Na Casa da Música, no Porto, um palco com palanques para a bateria mais duas frentes de metais. Um piano ao meio. Um ecrã de projecções no alto. Aguardava-se um concerto de jazz. E o ecrã? Um concerto de jazz multimédia, coisa rara numa música que faz gala do classicismo. A perplexidade sucumbiu aos primeiros instantes: o ecrã era uma ponte que atravessava um espaço temporal de quase meio século para trazer ao presente a gravação histórica de Thelonious Monk no Town Hall de Nova Iorque, a 28 de Fevereiro de 1959, e a incorporar na homenagem que um dos seus mais devotos discípulos lhe ia dedicar nos 100 minutos que se seguiram. O palco, o ecrã, a novidade da proposta e a evocação da música de Monk só poderiam aproximar-se do desastre se os autores da homenagem fossem desastrados. Não eram, já se sabia. Jason Moran é, e confirmou-o, talvez o mais interessante pianista da actualidade. E o septeto que o acompanhou (Jason Yarde, saxofone alto, Byron Wallen trompete, Andy Grappy, tuba, Fayez Virjii, trombone, Denys Baptiste, saxofone tenor, Tarus Mateen, contrabaixo e Nasheet Waits, bateria) revelou-se uma das mais poderosas máquinas de produzir jazz que se viram nos últimos tempos.Aviso à navegação: quem gostasse de Monk, quem tivesse o Thelonious Monk Orchestra at the Town Hall entre o lote dos discos que levaria consigo para o desterro numa ilha deserta, apenas poderia gostar muito ou adorar o concerto. O alinhamento dos temas do disco original foi respeitado. A genialidade das composições, os arranjos de Hal Overton, o fascinante pianismo de Monk, com os seus silêncios, os seus ataques brutais, as suas hesitações estiveram lá. Mas o concerto esteve longe de ser um exercício académico, meramente imitativo da verdade da pauta. Nos momentos de improviso, os tecidos de Monk foram muitas vezes envolvidos com as cores e as formas que o jazz foi inventando ao longo das últimas décadas. O concerto foi grande por isso: porque a música de Monk é grande, mas também porque os oito músicos em palco (com destaque óbvio para Moran) souberam recorrer ao seu espírito para o reinventar.

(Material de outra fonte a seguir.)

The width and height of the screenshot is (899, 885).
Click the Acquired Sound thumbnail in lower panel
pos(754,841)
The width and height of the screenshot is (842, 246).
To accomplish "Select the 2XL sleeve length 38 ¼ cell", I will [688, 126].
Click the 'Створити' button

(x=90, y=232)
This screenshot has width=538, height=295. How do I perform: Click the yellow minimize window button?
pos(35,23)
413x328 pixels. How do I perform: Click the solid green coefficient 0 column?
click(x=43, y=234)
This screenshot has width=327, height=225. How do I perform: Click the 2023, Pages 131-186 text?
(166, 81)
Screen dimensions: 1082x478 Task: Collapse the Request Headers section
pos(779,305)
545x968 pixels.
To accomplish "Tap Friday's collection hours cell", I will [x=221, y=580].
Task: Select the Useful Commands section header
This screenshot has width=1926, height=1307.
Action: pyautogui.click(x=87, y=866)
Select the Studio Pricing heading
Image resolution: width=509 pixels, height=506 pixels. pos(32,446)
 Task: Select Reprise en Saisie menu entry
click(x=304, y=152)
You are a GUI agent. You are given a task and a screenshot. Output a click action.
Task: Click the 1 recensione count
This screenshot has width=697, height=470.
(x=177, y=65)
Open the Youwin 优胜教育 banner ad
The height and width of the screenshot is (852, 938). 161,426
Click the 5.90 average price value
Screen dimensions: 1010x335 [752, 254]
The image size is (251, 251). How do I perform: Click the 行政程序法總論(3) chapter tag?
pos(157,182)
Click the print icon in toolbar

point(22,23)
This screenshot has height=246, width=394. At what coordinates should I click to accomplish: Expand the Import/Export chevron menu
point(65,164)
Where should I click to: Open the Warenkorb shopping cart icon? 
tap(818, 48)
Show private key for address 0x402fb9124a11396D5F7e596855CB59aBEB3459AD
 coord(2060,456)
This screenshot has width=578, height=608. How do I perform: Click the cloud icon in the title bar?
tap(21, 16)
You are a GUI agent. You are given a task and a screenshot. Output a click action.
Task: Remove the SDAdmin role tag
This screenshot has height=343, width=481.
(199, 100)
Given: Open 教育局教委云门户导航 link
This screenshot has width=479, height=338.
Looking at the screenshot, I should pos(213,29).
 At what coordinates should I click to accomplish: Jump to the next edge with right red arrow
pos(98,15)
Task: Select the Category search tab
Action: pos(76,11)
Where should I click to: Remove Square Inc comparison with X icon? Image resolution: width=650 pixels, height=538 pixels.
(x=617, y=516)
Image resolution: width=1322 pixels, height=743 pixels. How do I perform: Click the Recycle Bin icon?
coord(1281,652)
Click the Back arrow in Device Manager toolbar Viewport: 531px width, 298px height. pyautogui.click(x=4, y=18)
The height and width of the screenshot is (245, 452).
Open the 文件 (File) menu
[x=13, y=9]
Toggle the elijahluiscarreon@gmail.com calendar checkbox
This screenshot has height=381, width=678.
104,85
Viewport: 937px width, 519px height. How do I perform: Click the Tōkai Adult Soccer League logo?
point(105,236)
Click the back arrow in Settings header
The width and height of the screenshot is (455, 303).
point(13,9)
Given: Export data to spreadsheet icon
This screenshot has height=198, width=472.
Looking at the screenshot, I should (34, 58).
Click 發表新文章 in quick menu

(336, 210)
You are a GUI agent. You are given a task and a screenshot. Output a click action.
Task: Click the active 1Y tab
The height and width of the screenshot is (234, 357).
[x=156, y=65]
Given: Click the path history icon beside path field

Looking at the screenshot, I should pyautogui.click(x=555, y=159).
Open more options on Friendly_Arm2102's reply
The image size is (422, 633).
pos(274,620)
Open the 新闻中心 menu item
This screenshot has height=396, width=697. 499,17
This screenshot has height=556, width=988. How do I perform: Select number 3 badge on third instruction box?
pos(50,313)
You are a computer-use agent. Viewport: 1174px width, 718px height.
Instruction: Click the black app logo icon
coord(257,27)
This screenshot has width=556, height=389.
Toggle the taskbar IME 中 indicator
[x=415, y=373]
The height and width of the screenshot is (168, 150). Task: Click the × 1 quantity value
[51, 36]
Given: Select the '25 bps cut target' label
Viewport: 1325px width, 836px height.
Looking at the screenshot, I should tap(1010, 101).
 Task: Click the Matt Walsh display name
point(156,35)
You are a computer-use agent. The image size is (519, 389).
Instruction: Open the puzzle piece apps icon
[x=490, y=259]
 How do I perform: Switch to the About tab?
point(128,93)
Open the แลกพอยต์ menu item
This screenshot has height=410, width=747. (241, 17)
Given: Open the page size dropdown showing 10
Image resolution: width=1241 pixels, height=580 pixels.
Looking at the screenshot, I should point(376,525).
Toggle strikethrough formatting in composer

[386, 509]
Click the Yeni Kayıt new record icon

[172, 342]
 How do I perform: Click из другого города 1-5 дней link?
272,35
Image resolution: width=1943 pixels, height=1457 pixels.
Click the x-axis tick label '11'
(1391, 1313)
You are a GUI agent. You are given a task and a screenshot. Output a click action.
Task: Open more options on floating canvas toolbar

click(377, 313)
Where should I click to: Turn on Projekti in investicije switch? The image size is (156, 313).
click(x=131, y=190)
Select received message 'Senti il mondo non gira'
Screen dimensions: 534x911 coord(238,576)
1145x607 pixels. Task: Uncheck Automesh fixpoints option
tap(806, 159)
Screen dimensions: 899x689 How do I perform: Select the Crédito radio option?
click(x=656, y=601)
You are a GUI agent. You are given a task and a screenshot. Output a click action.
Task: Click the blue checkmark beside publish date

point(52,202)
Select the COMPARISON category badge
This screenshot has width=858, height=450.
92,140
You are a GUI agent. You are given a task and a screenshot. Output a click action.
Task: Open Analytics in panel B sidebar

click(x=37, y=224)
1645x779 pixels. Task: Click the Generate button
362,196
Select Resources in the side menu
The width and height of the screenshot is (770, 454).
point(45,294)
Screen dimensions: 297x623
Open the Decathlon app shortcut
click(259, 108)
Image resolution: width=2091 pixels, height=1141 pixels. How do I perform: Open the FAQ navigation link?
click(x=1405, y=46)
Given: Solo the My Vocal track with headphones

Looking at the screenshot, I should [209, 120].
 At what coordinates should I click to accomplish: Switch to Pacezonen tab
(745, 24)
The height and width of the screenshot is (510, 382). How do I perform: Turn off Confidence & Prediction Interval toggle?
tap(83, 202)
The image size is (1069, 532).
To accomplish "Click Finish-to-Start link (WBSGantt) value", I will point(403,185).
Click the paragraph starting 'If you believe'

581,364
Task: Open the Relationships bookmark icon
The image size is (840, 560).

Sendo uma homenagem ao músico que lhe abriu as portas do jazz quando tinha apenas 13 anos (In my Mind, o nome dado ao concerto, é revelador), Jason Moran recorreu a vários artifícios para transplantar o passado de Monk até ao presente. O concerto abre com o pianista a solar sobre um sample de Thelonious, o tema de abertura do concerto do Town Hall, antes que a banda substituísse a banda sonora original. Por várias vezes são reproduzidos diálogos da época entre Monk e o que se supõe ser o autor dos arranjos em 1959. Mas houve também momentos de flashback, como quando Moran explica o momento em que o jazz se lhe revelou, pela audição de Round About Midnight, quando tinha 13 anos. Aliás, num momento em que solou para criar um pano de fundo a essas memórias, fez uma magistral combinação entre os temas de Monk´s Mood e Round Midnight.
Após uma fabulosa interpretação de Little Rootie Tootie, o concerto acabaria como acaba a gravação original, com Crepuscle with Nellie. Nesse momento, a plateia que ocupou bastante mais de metade da sala Guilhermina Suggia estava já rendida ao poder e à sedução de Monk, de Moran e dos seus pares. A banda atravessaria a sala entre os presentes sempre a tocar e o epílogo do concerto deu-se já nas zonas de acesso da Casa da Música, com os presentes a rodearem os músicos. Nos rostos, sinais de regozijo. A homenagem tinha cumprido o seu lado ritual. A banda de Moran esteve num nível altíssimo. E os espectadores puderam confirmar uma vez mais que a música de Thelonious Monk é o que sempre foi: um terreno que instiga a liberdade criadora dos que se lhe dedicam.